→ 网页摘录:
CS143-project4基于滑窗的人脸检测 Face detection with a sliding window_综合

利用一个窗口（模板）对图像进行滑动计算匹配。是目标检测中的传统方法，尤其是人脸检测。

1.hog和方法简介
2.获取积极(人脸)特征
3.获取随机消极(非人脸)特征
4.训练模型
5.检测验证

一.hog和方法简介
方向梯度直方图(Histogram of Oriented Gradient)，简称HOG 是用于目标检测的描述算子
将每个图像划分为若干个cells，计算每个cell中像素的梯度，然后统计每个cell中不同梯度的直方图，形成一个完整的hog特征算子
这里直接调用开源api:vl_feat的vl_hog算法，得到我们想要的hog算子
我们先对训练数据进行标记，分为两类：人脸(积极positive)和非人脸(消极negative),是人脸则标记为1，非人脸标记为-1
然后分别获取两类图像的hog特征算子
使用svm或其他算法对训练数据进行训练
使用训练好的模型对测试集进行验证

二.获取积极(人脸)特征 get_positive_features
project已经提供了一些头像的图片，只需要读入这些图像，并生成对应的hog特征
代码：
function features_pos = get_positive_features(train_path_pos, feature_params)

→ 所收材料:
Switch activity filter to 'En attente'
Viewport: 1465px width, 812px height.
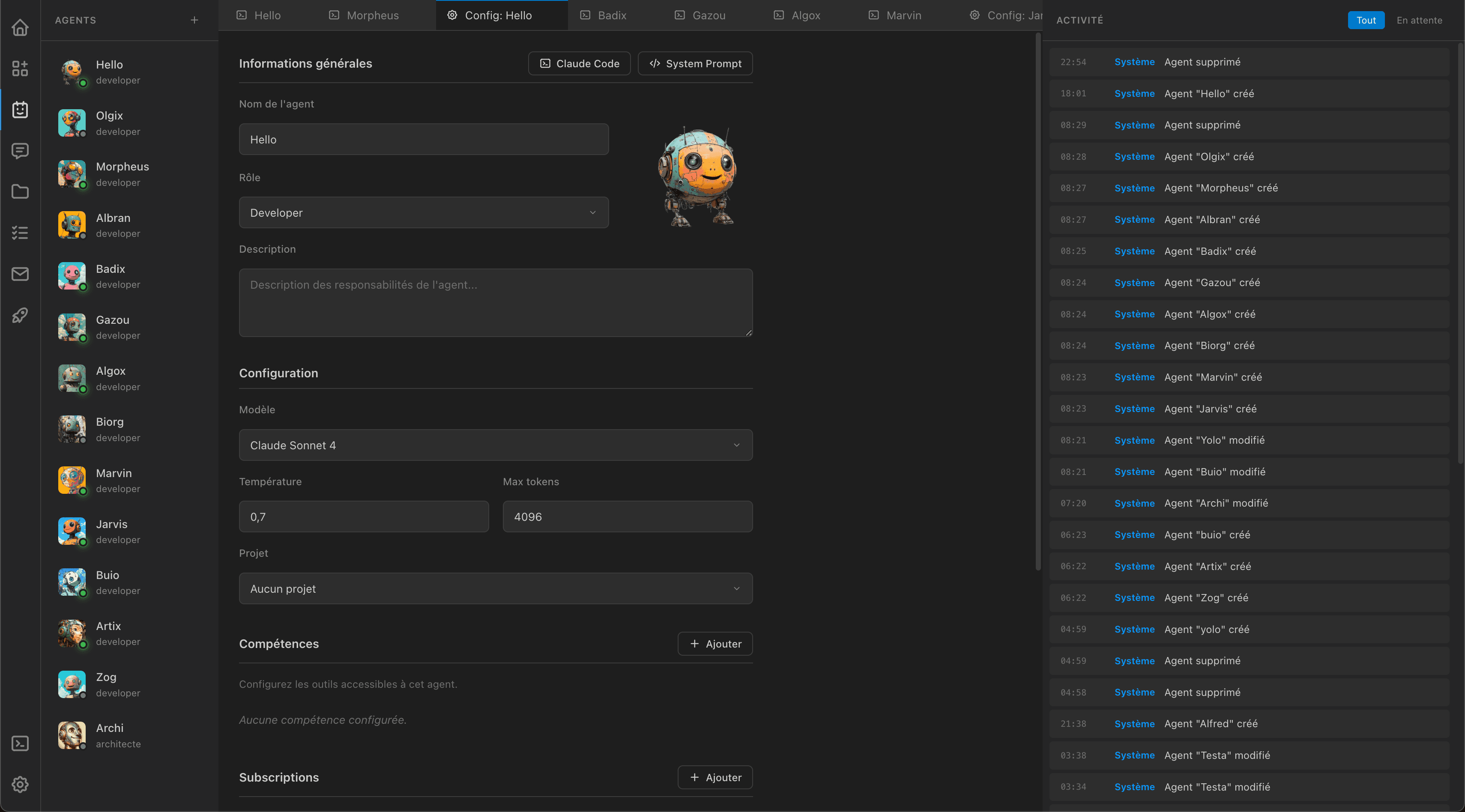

→ 练习说明:
逐条判断以下陈述是否与网页摘录相符，每条答“是”或“否”，并一字不差地引用摘录中起决定作用的词句。
1. 训练数据中的非人脸图像被标记为0。
2. HOG特征算子是通过调用vl_feat的vl_hog算法得到的。
3. 人脸图像需要自行收集，project没有提供。
这些材料与上面的网页摘录相互独立，各自成篇。

→ 本题答案:
1. 否。“是人脸则标记为1，非人脸标记为-1”
2. 是。“这里直接调用开源api:vl_feat的vl_hog算法，得到我们想要的hog算子”
3. 否。“project已经提供了一些头像的图片”